Cavan hospital bags almost €230K in parking fees

Cavan General Hospital (CGH) took in, on average, close to €230,000 per year over the past five years in car parking fees.

On foot of a request by The Anglo-Celt for the information, the RCSI Hospital Group, of which CGH is part, revealed that in the five-years between 2013 and 2017, a total of €1,147,332 was taken in car parking fees.
CGH continues to have one of the lowest car parking charges in the country, regardless of length of visitor stay, with a flat rate of €3.
In the five-years the highest sum taken in was in 2013, at €242,788.
Respectively, in the years between 2014 and 2016, the hospital took in sums of €220,669, €231,053, and €212,520.
Last year CHG parking fees raised €240,302.
A spokesperson for the RCSI Hospital Group informed the Celt: “Car park income is used as part of the overall Hospital Budget to support the operation and day to day running costs of the Hospital.”
The figures emerge in the same week as Minister for State Finian McGrath defended hospital parking charges across the country in the face of a mounting campaign to reduce or waive parking charges at hospitals, in particular for outpatient appointments. It follows consistent pleas from the Irish Cancer Society to apply similar consideration for cancer treatment patients nationwide.
Representations were made on the matter in the Dáil last week by Sligo-Leitrim constituency Fianna Fáil TD, Marc MacSharry.
“People are not going to hospital for a day out and they are not going to meet somebody for coffee. They are going there because they are under the weather,” Deputy MacSharry stated with more than a hint of incredulity.
“They may have a serious illness, such as cancer, and are going in for outpatient treatment. There may be less serious conditions whereby, equally, people are going for treatment.
All of these people, or, in the case of children, their families, have contributed in taxation through the years to the annual HSE budget, which amounts to €14.5 billion this year,” said the local TD, who also represents part of West Cavan.
Responding, Minister for State Finian McGrath confirmed that the HSE has been asked to conduct a review of existing parking arrangements at hospitals.
Of the 40 hospital car parks owned and operated by hospitals, 10 do not charge for parking.
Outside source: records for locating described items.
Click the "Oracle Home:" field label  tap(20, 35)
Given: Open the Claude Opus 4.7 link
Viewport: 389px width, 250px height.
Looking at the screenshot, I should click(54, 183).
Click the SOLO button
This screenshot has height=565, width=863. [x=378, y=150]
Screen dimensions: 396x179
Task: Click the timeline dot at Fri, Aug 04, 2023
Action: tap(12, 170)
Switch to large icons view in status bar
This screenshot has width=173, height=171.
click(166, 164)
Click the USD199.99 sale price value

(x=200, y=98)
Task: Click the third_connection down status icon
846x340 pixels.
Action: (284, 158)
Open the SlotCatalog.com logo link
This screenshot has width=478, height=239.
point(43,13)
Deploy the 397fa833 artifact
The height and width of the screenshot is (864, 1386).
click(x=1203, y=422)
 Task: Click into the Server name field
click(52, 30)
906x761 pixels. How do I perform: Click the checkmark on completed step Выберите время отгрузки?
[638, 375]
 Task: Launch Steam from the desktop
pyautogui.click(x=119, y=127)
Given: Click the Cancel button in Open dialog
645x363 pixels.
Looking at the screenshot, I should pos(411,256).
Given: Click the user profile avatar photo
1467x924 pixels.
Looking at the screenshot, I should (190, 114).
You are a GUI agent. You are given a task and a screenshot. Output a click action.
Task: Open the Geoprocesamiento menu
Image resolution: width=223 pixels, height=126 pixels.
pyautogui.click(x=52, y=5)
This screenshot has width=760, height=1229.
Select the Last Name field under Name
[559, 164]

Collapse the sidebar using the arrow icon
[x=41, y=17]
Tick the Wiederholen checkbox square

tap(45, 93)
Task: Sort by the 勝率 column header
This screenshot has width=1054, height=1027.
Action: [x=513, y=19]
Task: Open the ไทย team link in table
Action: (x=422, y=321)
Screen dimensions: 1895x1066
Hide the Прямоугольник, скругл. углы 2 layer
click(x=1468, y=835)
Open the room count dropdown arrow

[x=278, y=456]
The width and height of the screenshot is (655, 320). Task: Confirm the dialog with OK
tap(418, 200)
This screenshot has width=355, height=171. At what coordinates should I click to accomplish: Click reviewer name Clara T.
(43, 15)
Five hospitals do not have car parks, and four hospital car parks are owned and operated by private companies.
At Our Lady of Lourdes in Drogheda, which separately has one of the highest charges in the country at €4 per hour, up to a maximum of €40 per day, patients attending for certain cancer treatments at the oncology unit are afforded reduced rates for car parking.
Deputy McGrath stated that the review of hospital parking charges has already begun, though there was no timescale as to when the review would be completed.